◆ **Stated goal**
Can you turn every line of the entries below into a Markdown table with the columns "No." and "Line", numbering each row and leaving out blank lines?

----

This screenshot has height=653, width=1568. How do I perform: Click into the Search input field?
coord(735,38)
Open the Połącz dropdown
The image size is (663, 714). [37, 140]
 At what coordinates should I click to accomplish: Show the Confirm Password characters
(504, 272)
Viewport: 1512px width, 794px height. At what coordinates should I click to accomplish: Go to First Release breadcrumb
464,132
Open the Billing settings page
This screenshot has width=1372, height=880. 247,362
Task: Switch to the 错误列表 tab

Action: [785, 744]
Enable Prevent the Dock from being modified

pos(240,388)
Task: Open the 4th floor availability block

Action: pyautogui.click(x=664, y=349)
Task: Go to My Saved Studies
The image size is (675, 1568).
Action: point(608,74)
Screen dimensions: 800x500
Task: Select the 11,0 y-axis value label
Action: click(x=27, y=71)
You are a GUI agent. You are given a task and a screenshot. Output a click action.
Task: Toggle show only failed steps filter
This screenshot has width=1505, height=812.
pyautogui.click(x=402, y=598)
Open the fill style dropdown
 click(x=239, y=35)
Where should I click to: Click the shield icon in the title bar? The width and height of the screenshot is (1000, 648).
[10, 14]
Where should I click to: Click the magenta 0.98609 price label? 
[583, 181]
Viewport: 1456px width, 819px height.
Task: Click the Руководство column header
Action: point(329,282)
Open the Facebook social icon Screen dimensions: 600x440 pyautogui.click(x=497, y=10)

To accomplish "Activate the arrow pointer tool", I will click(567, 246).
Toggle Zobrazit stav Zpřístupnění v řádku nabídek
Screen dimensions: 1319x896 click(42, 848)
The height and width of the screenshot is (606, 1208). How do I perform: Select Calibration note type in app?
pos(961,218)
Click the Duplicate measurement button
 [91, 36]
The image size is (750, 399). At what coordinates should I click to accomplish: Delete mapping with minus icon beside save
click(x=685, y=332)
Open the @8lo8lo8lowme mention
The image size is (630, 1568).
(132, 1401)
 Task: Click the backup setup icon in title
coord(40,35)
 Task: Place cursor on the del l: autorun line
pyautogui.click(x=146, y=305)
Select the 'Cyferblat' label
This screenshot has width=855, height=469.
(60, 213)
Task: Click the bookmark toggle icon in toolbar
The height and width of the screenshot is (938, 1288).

----

◆ **Answer to this problem**
| No. | Line |
|---|---|
| 1 | This screenshot has height=653, width=1568. How do I perform: Click into the Search input field? |
| 2 | coord(735,38) |
| 3 | Open the Połącz dropdown |
| 4 | The image size is (663, 714). [37, 140] |
| 5 |  At what coordinates should I click to accomplish: Show the Confirm Password characters |
| 6 | (504, 272) |
| 7 | Viewport: 1512px width, 794px height. At what coordinates should I click to accomplish: Go to First Release breadcrumb |
| 8 | 464,132 |
| 9 | Open the Billing settings page |
| 10 | This screenshot has width=1372, height=880. 247,362 |
| 11 | Task: Switch to the 错误列表 tab |
| 12 | Action: [785, 744] |
| 13 | Enable Prevent the Dock from being modified |
| 14 | pos(240,388) |
| 15 | Task: Open the 4th floor availability block |
| 16 | Action: pyautogui.click(x=664, y=349) |
| 17 | Task: Go to My Saved Studies |
| 18 | The image size is (675, 1568). |
| 19 | Action: point(608,74) |
| 20 | Screen dimensions: 800x500 |
| 21 | Task: Select the 11,0 y-axis value label |
| 22 | Action: click(x=27, y=71) |
| 23 | You are a GUI agent. You are given a task and a screenshot. Output a click action. |
| 24 | Task: Toggle show only failed steps filter |
| 25 | This screenshot has width=1505, height=812. |
| 26 | pyautogui.click(x=402, y=598) |
| 27 | Open the fill style dropdown |
| 28 |  click(x=239, y=35) |
| 29 | Where should I click to: Click the shield icon in the title bar? The width and height of the screenshot is (1000, 648). |
| 30 | [10, 14] |
| 31 | Where should I click to: Click the magenta 0.98609 price label?  |
| 32 | [583, 181] |
| 33 | Viewport: 1456px width, 819px height. |
| 34 | Task: Click the Руководство column header |
| 35 | Action: point(329,282) |
| 36 | Open the Facebook social icon Screen dimensions: 600x440 pyautogui.click(x=497, y=10) |
| 37 | To accomplish "Activate the arrow pointer tool", I will click(567, 246). |
| 38 | Toggle Zobrazit stav Zpřístupnění v řádku nabídek |
| 39 | Screen dimensions: 1319x896 click(42, 848) |
| 40 | The height and width of the screenshot is (606, 1208). How do I perform: Select Calibration note type in app? |
| 41 | pos(961,218) |
| 42 | Click the Duplicate measurement button |
| 43 |  [91, 36] |
| 44 | The image size is (750, 399). At what coordinates should I click to accomplish: Delete mapping with minus icon beside save |
| 45 | click(x=685, y=332) |
| 46 | Open the @8lo8lo8lowme mention |
| 47 | The image size is (630, 1568). |
| 48 | (132, 1401) |
| 49 |  Task: Click the backup setup icon in title |
| 50 | coord(40,35) |
| 51 |  Task: Place cursor on the del l: autorun line |
| 52 | pyautogui.click(x=146, y=305) |
| 53 | Select the 'Cyferblat' label |
| 54 | This screenshot has width=855, height=469. |
| 55 | (60, 213) |
| 56 | Task: Click the bookmark toggle icon in toolbar |
| 57 | The height and width of the screenshot is (938, 1288). |